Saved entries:
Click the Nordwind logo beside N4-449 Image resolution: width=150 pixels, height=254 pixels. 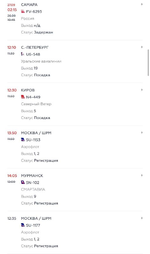pyautogui.click(x=23, y=97)
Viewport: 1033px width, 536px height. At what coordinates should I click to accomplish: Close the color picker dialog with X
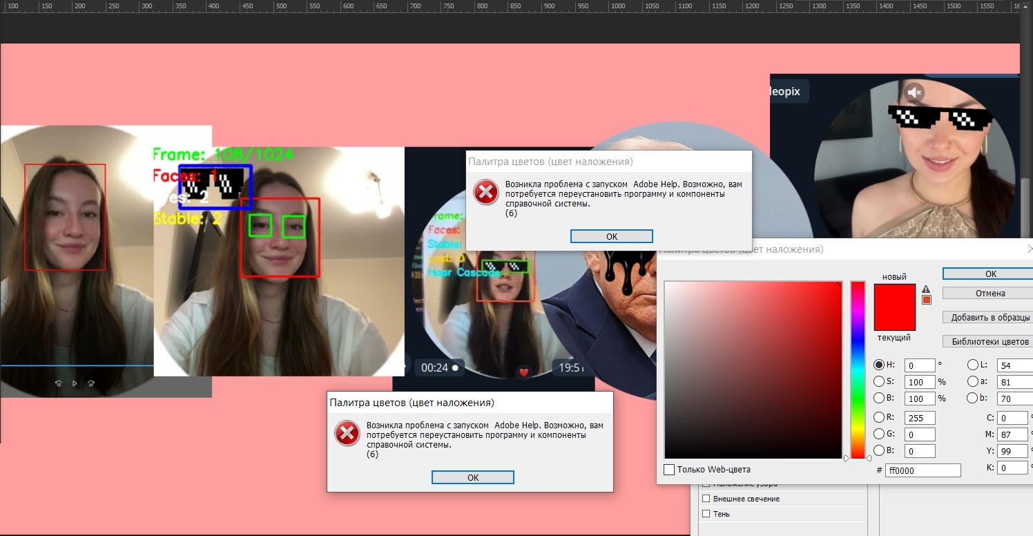tap(1030, 249)
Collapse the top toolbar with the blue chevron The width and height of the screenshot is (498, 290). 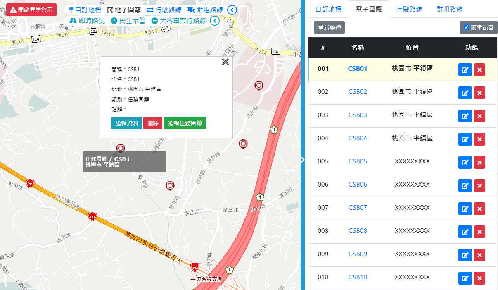(x=232, y=10)
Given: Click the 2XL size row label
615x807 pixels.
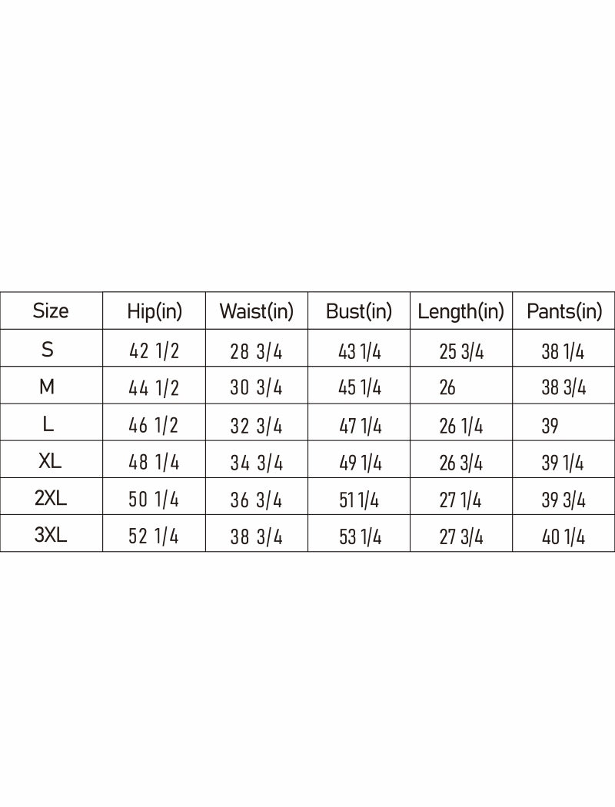Looking at the screenshot, I should click(x=51, y=498).
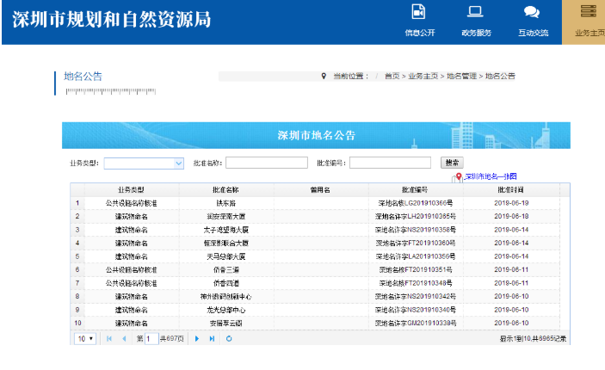This screenshot has height=370, width=605.
Task: Click the 批准时间 column header
Action: (x=511, y=189)
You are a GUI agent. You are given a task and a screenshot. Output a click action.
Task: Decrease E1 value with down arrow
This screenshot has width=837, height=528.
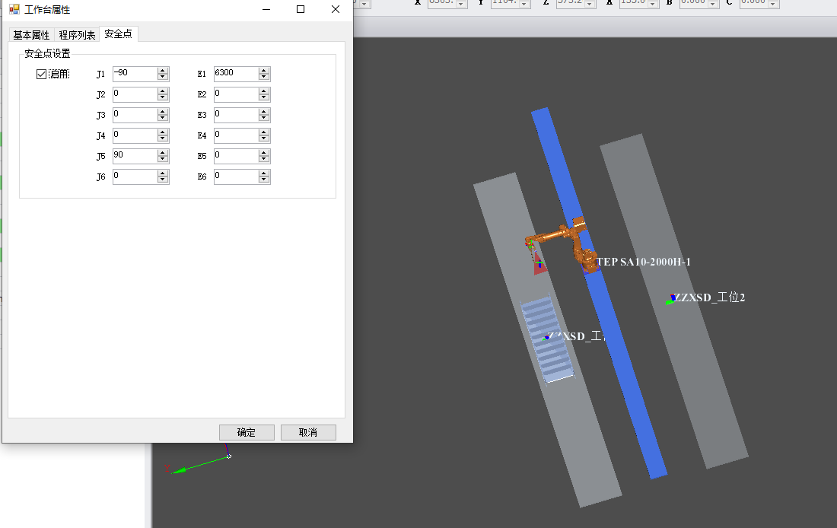(x=264, y=78)
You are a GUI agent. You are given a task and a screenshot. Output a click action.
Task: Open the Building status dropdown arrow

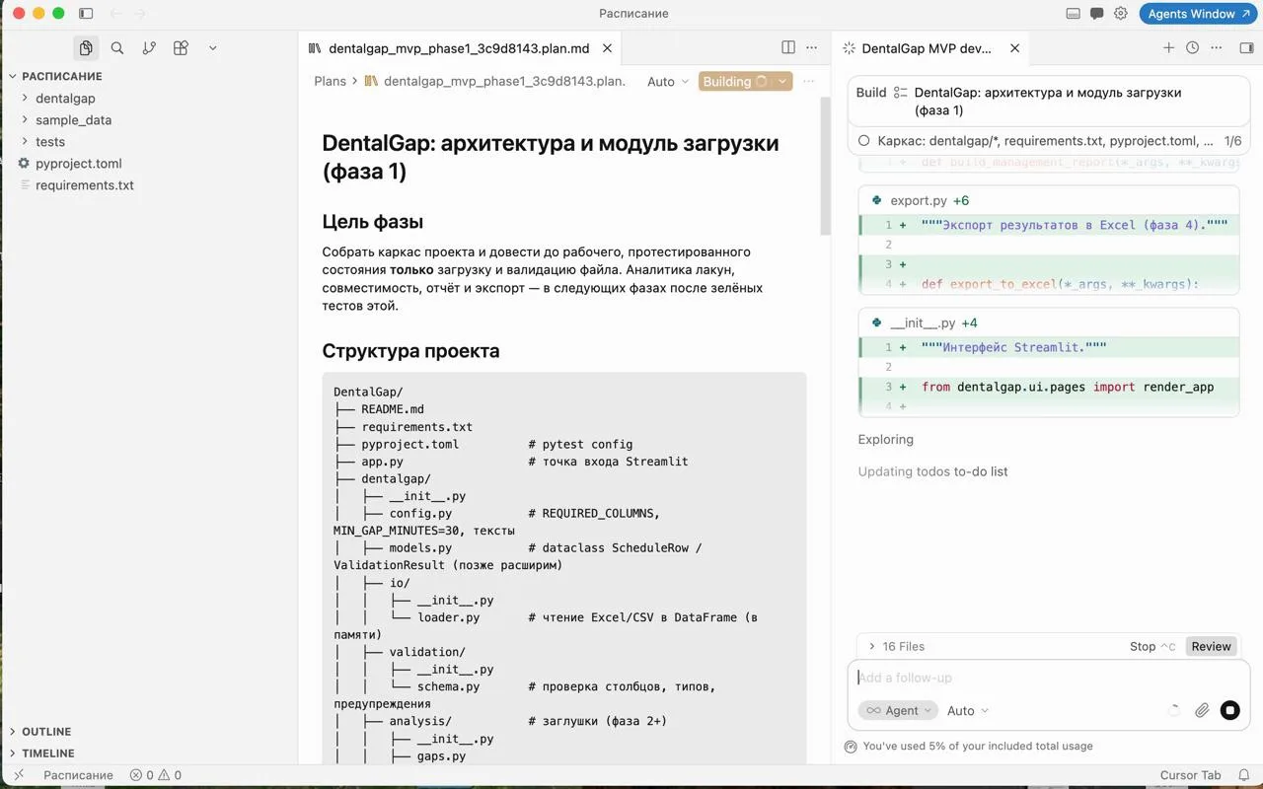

● **Task description**:
Print only the lines running from the one containing "615x807 pixels." to the end of the data above, exactly; include no pictures.

● **Task response**:
615x807 pixels.
Looking at the screenshot, I should click(x=51, y=498).
This screenshot has height=370, width=605.
Task: Click the 批准时间 column header
Action: (x=511, y=189)
You are a GUI agent. You are given a task and a screenshot. Output a click action.
Task: Decrease E1 value with down arrow
This screenshot has width=837, height=528.
(x=264, y=78)
You are a GUI agent. You are given a task and a screenshot. Output a click action.
Task: Open the Building status dropdown arrow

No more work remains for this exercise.